Moz Q&A is closed.
After more than 13 years, and tens of thousands of questions, Moz Q&A closed on 12th December 2024. Whilst we’re not completely removing the content - many posts will still be possible to view - we have locked both new posts and new replies. More details here.
Moz & Xenu Link Sleuth unable to crawl a website (403 error)
-
It could be that I am missing something really obvious however we are getting the following error when we try to use the Moz tool on a client website. (I have read through a few posts on 403 errors but none that appear to be the same problem as this)
Moz Result
Title 403 : Error
Meta Description 403 Forbidden
Meta Robots_Not present/empty_
Meta Refresh_Not present/empty_
Xenu Link Sleuth Result
Broken links, ordered by link:
error code: 403 (forbidden request), linked from page(s): Thanks in advance!
-
Hey Liam,
Thanks for following up. Unfortunately, we use thousands of dynamic IPs through Amazon Web Services to run our crawler and the IP would change from crawl to crawl. We don't even have a set range for the IPs we use through AWS.

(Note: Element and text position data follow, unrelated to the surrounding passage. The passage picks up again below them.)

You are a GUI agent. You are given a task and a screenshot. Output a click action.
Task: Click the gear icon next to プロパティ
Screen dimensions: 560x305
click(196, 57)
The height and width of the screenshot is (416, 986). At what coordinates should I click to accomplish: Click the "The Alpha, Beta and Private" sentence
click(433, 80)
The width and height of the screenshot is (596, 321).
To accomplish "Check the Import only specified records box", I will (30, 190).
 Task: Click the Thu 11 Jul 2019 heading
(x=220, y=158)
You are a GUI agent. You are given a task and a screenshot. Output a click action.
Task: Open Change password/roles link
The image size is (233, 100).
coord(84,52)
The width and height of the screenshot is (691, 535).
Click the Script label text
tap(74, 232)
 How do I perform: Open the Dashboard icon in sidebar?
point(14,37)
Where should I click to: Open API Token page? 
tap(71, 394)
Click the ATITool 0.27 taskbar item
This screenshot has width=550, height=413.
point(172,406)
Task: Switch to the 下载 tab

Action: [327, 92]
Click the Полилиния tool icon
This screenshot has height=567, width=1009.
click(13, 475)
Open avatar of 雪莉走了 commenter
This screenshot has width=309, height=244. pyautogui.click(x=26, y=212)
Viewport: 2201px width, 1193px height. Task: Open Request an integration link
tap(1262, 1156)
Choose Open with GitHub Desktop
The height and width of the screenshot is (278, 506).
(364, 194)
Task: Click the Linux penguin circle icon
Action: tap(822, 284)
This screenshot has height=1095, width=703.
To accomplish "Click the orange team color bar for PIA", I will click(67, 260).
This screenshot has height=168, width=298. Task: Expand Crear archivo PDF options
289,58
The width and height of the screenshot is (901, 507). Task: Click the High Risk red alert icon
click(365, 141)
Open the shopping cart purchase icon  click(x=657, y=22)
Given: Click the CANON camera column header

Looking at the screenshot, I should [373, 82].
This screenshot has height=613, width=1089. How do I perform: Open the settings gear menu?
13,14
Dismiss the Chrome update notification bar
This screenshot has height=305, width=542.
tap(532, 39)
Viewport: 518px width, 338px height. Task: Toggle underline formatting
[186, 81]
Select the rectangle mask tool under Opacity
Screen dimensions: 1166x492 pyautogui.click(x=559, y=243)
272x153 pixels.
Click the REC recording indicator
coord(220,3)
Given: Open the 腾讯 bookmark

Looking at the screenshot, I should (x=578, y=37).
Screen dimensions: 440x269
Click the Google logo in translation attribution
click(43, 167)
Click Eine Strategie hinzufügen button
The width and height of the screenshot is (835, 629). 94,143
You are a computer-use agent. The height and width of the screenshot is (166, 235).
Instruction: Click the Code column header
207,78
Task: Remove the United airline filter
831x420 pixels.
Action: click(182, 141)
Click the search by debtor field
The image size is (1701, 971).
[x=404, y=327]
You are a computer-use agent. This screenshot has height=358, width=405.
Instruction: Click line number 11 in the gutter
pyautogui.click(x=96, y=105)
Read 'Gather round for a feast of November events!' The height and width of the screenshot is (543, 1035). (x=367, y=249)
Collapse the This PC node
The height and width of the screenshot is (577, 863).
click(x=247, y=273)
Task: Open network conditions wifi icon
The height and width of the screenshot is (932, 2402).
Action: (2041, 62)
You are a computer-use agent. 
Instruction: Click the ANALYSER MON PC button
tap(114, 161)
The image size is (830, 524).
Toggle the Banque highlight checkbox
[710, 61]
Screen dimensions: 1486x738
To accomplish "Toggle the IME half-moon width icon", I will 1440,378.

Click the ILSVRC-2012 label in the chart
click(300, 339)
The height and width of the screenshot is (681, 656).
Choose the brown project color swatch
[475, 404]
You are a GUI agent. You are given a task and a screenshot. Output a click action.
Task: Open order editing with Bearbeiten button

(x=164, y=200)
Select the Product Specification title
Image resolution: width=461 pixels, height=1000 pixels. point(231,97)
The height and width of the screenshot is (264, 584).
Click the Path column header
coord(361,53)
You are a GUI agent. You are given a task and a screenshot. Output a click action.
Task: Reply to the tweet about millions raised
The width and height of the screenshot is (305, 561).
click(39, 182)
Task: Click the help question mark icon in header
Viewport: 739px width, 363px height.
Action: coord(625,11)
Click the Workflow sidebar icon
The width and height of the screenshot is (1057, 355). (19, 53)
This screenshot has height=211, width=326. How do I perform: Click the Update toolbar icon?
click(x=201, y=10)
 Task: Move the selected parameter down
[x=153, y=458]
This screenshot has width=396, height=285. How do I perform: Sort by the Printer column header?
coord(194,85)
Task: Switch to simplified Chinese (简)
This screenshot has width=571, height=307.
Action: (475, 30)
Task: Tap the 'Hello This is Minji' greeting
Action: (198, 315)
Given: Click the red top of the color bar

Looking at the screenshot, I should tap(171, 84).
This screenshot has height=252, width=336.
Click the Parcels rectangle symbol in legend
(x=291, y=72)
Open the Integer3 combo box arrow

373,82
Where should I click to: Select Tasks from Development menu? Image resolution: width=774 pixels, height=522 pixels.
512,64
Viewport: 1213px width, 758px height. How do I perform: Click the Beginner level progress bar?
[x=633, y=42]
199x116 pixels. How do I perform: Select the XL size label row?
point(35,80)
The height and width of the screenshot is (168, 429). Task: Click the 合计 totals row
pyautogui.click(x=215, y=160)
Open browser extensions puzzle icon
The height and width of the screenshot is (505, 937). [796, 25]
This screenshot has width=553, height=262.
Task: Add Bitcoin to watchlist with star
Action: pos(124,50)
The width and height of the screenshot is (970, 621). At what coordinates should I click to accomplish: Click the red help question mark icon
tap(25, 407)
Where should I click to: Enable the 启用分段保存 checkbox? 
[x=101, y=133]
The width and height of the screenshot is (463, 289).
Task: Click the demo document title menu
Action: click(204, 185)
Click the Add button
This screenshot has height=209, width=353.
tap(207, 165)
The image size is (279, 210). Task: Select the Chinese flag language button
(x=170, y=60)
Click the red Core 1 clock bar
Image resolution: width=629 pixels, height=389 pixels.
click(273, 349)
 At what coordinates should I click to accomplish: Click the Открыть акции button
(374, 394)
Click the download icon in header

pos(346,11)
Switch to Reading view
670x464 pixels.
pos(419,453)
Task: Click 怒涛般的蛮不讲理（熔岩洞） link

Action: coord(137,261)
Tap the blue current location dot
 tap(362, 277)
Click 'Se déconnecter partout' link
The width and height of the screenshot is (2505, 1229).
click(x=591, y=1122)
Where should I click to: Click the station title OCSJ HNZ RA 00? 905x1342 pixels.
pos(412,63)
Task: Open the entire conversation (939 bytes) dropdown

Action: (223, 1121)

As for throttling, we don't have a set throttle. We try to space out the server hits enough to not bring down the server, but then hit the server as often as necessary in order to crawl the full site or crawl limit in a reasonable amount of time. We try to find a balance between hitting the site too hard and having extremely long crawl times. If the devs are worried about how often we hit the server, they can add a crawl delay of 10 to the robots.txt to throttle the crawler. We will respect that delay.
If the devs use Moz, as well, they would also be getting a 403 on their crawl because the server is blocking our user agent specifically. The server would give the same status code regardless of who has set up the campaign.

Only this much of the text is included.